Your audio customers will say, "Listen," or "That sounds good," or "Talk to you soon." For example, that Shot Dunyun guy: Makes almost no eye contact, but if you talk fast, sound excited, he'll get all worked up.

Your touch-based customers will tell you, "I can handle that." They'll say, "Got it," or "Catch you later." That's the young kid, Neddy Nelson: Stands too close to you, and he's always tapping you, touching you with his fingers, to make sure you'll listen.

In really effective pacing, a salesman adopts the learning style of the customer—visual or hearing or touch—to the point of looking up or sideways or down at the ground while you talk. Your goal is to establish common ground.

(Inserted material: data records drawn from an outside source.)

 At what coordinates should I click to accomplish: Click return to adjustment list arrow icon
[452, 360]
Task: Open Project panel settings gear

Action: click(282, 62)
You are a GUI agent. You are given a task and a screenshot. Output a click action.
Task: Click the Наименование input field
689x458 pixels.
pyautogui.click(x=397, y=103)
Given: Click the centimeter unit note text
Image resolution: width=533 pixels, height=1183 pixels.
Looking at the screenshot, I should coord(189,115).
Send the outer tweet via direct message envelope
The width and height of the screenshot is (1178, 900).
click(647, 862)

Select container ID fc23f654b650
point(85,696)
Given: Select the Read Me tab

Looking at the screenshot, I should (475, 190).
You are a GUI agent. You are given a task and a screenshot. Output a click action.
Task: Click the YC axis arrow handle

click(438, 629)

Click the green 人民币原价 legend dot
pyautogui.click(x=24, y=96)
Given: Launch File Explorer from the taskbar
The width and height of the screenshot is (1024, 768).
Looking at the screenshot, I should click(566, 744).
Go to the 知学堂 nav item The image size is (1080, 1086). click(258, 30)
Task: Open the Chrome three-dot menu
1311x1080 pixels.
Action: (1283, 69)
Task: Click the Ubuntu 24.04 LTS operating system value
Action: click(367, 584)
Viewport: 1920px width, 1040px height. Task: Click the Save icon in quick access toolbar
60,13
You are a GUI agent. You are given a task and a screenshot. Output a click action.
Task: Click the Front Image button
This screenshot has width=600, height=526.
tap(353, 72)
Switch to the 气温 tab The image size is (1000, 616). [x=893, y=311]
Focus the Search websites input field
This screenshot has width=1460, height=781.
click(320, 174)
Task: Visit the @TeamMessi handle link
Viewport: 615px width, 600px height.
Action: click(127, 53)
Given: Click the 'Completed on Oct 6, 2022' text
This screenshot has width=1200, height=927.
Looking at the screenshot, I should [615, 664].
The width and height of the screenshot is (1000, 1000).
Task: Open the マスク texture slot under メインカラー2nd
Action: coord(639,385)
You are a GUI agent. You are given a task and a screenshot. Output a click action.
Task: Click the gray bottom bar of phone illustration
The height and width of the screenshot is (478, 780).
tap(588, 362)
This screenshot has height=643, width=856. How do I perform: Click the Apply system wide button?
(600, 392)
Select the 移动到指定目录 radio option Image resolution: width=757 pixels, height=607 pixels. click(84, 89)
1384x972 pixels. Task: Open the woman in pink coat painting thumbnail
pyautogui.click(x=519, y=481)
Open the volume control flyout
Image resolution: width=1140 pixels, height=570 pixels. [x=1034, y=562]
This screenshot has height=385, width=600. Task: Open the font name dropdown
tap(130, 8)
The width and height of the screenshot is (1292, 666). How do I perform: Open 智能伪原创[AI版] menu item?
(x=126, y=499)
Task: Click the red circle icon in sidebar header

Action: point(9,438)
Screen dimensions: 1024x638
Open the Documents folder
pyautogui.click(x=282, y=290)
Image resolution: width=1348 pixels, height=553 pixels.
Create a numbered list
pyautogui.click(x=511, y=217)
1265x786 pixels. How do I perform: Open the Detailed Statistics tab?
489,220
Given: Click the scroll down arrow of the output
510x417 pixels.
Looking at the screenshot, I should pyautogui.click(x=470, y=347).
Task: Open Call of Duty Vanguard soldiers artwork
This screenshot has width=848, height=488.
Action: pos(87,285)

Not everybody enjoys baseball or even fishing, but every person is obsessed with himself.

You are your own favorite hobby. You're an expert on you.

All a good salesman does is make eye contact, mimic your body language, nod or laugh or grunt to prove he's spell-bound—those noises or gestures, they're called "verbal attends." A salesman only has to prove that he's just as obsessed with you as you are with yourself. After that, the two of you share a common passion: you.

There's lots more comes after that: embedded commands, objection bridging, hot buttons, tie-down and add-on questions, control questions…you name it.

Any good salesman will tell you: Before a customer cares how much you know, that customer wants to know how much you care.

And your truly effective salesman, he knows how to fake that he really, truly does give a shit.

9–Fishing

Bodie Carlyle (Childhood Friend): Living, alive animal fur is what my fingers would finally come across. Rant just egging me to push my arm deeper into the ground. My fingers slippery with grease. Most of me sun red, stretched out on the sand, my hand's crawling down, colder than cool, into the dark of a varmint hole. Skunk, maybe. A coyote or gopher den.

Rant's eyes on my eyes, he says, "Feel anything?"

My hand blind, touching a tangle of sagebrush roots, smooth rocks, then—hmmm—fur. The soft hairs moving off, out of my reach down the tunnel.